Overview
We present LLaVA-OneVision, a family of open large multimodal models (LMMs) developed by consolidating our insights into data, models, and visual representations in the LLaVA-NeXT blog series. LLaVA-OneVision is the first single model that can simultaneously push the performance boundaries of open LMMs in three important computer vision scenarios: single-image, multi-image, and video scenarios.
Key Features
Unified Architecture
LLaVA-OneVision is designed to have a similar maximum visual token count across different scenarios, enabling flexible extension to multiple visual signal types while maintaining consistent performance.
Model Sizes
- 0.5B parameters - Lightweight deployment
- 7B parameters - Balanced performance
- 72B parameters - State-of-the-art capabilities
Emerging Capabilities
The design of LLaVA-OneVision enables strong transfer learning across different modalities and scenarios, yielding impressive emerging capabilities:
1. Cross-Scenario Understanding
Seamlessly process and understand content across single images, multiple images, and videos within a unified framework.
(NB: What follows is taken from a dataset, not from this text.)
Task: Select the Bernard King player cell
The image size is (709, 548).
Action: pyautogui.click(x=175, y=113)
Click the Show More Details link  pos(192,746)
2. Advanced Visual Analysis
- Diagram and table interpretation - Understanding complex visual structures
- Multi-screenshot interaction - Analyzing relationships across multiple screens
- Set-of-mark object referencing - Precise object identification and tracking
3. Video Capabilities
- Image-to-video generation understanding - Comprehending temporal transitions
- Video analysis and comparison - Deep understanding of video content
- Multi-camera video interpretation - Processing footage from multiple viewpoints
- Detailed video subject description - Rich, contextual video narration
Strong Transfer Learning
Importantly, the design of LLaVA-OneVision allows strong transfer learning across different modalities/scenarios. In particular, strong video understanding and cross-scenario capabilities are demonstrated through task transfer from images to videos, showcasing the model’s ability to generalize learned representations across visual domains.
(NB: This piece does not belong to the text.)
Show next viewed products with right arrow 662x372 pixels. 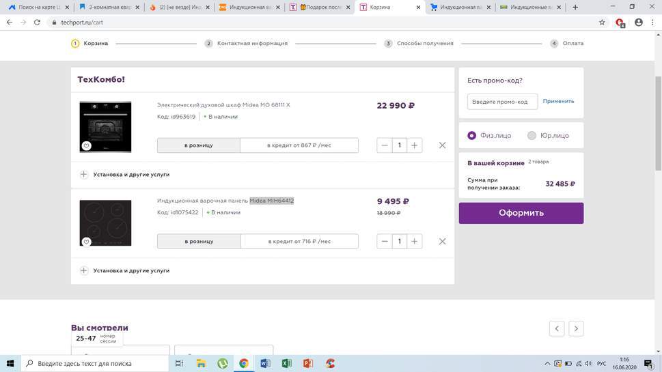coord(576,328)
Cook a SOTA model with our released training code and reproduction scripts
Access pre-trained model checkpoints in all three sizes (0.5B, 7B, 72B)
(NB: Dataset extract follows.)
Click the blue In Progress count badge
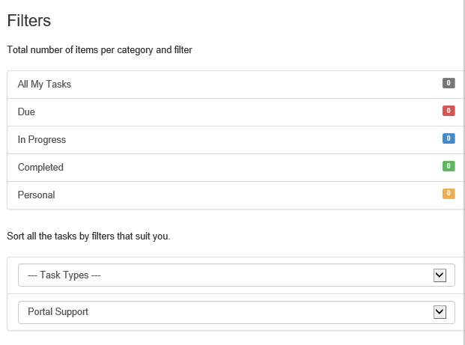Image resolution: width=465 pixels, height=345 pixels. point(449,138)
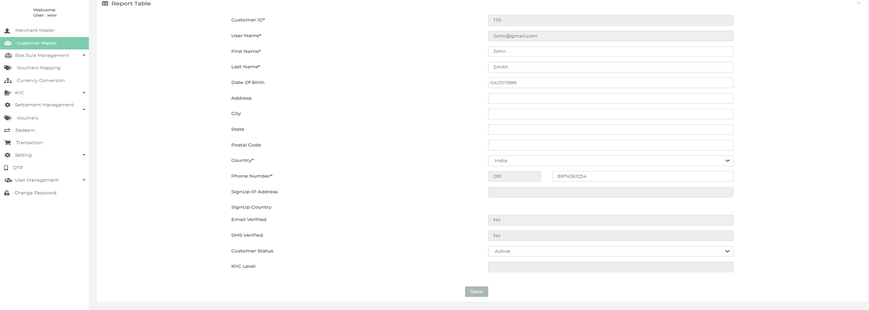
Task: Open the Country dropdown showing India
Action: pos(610,160)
Explore comprehensive training datasets for Single-Image and OneVision stages
Try LLaVA-OneVision directly in your browser
Development Roadmap
LLaVA-OneVision represents a significant milestone in our iterative improvements through the LLaVA-NeXT series, focusing on:
- Enhanced reasoning capabilities
- Improved OCR performance
- Expanded world knowledge
- Advanced multimodal understanding